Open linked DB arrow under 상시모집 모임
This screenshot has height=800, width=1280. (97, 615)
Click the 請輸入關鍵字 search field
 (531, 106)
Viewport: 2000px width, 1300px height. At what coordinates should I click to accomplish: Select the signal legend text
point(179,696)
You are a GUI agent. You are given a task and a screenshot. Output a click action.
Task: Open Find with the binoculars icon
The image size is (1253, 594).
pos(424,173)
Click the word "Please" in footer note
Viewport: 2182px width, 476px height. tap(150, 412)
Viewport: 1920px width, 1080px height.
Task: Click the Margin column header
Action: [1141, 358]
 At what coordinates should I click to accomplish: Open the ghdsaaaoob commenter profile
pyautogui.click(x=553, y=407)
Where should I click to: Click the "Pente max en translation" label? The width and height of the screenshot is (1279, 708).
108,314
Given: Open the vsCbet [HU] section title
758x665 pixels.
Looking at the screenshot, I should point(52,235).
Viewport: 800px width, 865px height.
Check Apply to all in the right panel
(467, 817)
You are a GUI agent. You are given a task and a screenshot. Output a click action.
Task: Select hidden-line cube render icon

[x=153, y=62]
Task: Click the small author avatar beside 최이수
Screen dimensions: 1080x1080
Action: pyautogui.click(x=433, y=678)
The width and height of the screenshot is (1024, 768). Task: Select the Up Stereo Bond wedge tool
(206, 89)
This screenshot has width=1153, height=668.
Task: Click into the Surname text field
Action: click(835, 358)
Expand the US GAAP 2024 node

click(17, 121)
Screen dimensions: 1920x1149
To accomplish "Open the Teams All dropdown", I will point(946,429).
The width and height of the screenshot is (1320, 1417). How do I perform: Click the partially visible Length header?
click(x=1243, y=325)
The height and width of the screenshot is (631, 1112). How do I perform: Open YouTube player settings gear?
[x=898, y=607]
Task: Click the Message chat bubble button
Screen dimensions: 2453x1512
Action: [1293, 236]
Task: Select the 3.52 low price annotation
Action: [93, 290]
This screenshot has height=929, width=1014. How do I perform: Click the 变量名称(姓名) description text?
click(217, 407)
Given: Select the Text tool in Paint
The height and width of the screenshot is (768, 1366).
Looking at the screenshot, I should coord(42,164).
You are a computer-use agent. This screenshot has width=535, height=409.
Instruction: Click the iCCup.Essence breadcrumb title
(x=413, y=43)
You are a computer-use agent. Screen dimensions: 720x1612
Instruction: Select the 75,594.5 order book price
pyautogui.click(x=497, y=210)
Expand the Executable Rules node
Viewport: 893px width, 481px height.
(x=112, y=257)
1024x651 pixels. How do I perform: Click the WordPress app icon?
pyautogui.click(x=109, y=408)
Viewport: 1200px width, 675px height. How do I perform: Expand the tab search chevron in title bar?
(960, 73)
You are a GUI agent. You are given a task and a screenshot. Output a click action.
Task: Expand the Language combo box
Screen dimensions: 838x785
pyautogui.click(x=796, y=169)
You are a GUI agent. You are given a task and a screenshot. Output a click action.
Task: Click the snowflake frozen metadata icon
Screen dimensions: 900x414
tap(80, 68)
=-=-=
Rewrite every line of the records above as a Markdown table with the columns Row and Line, numbering the rows in order and leaving out blank lines.

**Solution for this task:**
| Row | Line |
|---|---|
| 1 | Open linked DB arrow under 상시모집 모임 |
| 2 | This screenshot has height=800, width=1280. (97, 615) |
| 3 | Click the 請輸入關鍵字 search field |
| 4 |  (531, 106) |
| 5 | Viewport: 2000px width, 1300px height. At what coordinates should I click to accomplish: Select the signal legend text |
| 6 | point(179,696) |
| 7 | You are a GUI agent. You are given a task and a screenshot. Output a click action. |
| 8 | Task: Open Find with the binoculars icon |
| 9 | The image size is (1253, 594). |
| 10 | pos(424,173) |
| 11 | Click the word "Please" in footer note |
| 12 | Viewport: 2182px width, 476px height. tap(150, 412) |
| 13 | Viewport: 1920px width, 1080px height. |
| 14 | Task: Click the Margin column header |
| 15 | Action: [1141, 358] |
| 16 |  At what coordinates should I click to accomplish: Open the ghdsaaaoob commenter profile |
| 17 | pyautogui.click(x=553, y=407) |
| 18 | Where should I click to: Click the "Pente max en translation" label? The width and height of the screenshot is (1279, 708). |
| 19 | 108,314 |
| 20 | Given: Open the vsCbet [HU] section title |
| 21 | 758x665 pixels. |
| 22 | Looking at the screenshot, I should point(52,235). |
| 23 | Viewport: 800px width, 865px height. |
| 24 | Check Apply to all in the right panel |
| 25 | (467, 817) |
| 26 | You are a GUI agent. You are given a task and a screenshot. Output a click action. |
| 27 | Task: Select hidden-line cube render icon |
| 28 | [x=153, y=62] |
| 29 | Task: Click the small author avatar beside 최이수 |
| 30 | Screen dimensions: 1080x1080 |
| 31 | Action: pyautogui.click(x=433, y=678) |
| 32 | The width and height of the screenshot is (1024, 768). Task: Select the Up Stereo Bond wedge tool |
| 33 | (206, 89) |
| 34 | This screenshot has width=1153, height=668. |
| 35 | Task: Click into the Surname text field |
| 36 | Action: click(835, 358) |
| 37 | Expand the US GAAP 2024 node |
| 38 | click(17, 121) |
| 39 | Screen dimensions: 1920x1149 |
| 40 | To accomplish "Open the Teams All dropdown", I will point(946,429). |
| 41 | The width and height of the screenshot is (1320, 1417). How do I perform: Click the partially visible Length header? |
| 42 | click(x=1243, y=325) |
| 43 | The height and width of the screenshot is (631, 1112). How do I perform: Open YouTube player settings gear? |
| 44 | [x=898, y=607] |
| 45 | Task: Click the Message chat bubble button |
| 46 | Screen dimensions: 2453x1512 |
| 47 | Action: [1293, 236] |
| 48 | Task: Select the 3.52 low price annotation |
| 49 | Action: [93, 290] |
| 50 | This screenshot has height=929, width=1014. How do I perform: Click the 变量名称(姓名) description text? |
| 51 | click(217, 407) |
| 52 | Given: Select the Text tool in Paint |
| 53 | The height and width of the screenshot is (768, 1366). |
| 54 | Looking at the screenshot, I should coord(42,164). |
| 55 | You are a computer-use agent. This screenshot has width=535, height=409. |
| 56 | Instruction: Click the iCCup.Essence breadcrumb title |
| 57 | (x=413, y=43) |
| 58 | You are a computer-use agent. Screen dimensions: 720x1612 |
| 59 | Instruction: Select the 75,594.5 order book price |
| 60 | pyautogui.click(x=497, y=210) |
| 61 | Expand the Executable Rules node |
| 62 | Viewport: 893px width, 481px height. |
| 63 | (x=112, y=257) |
| 64 | 1024x651 pixels. How do I perform: Click the WordPress app icon? |
| 65 | pyautogui.click(x=109, y=408) |
| 66 | Viewport: 1200px width, 675px height. How do I perform: Expand the tab search chevron in title bar? |
| 67 | (960, 73) |
| 68 | You are a GUI agent. You are given a task and a screenshot. Output a click action. |
| 69 | Task: Expand the Language combo box |
| 70 | Screen dimensions: 838x785 |
| 71 | pyautogui.click(x=796, y=169) |
| 72 | You are a GUI agent. You are given a task and a screenshot. Output a click action. |
| 73 | Task: Click the snowflake frozen metadata icon |
| 74 | Screen dimensions: 900x414 |
| 75 | tap(80, 68) |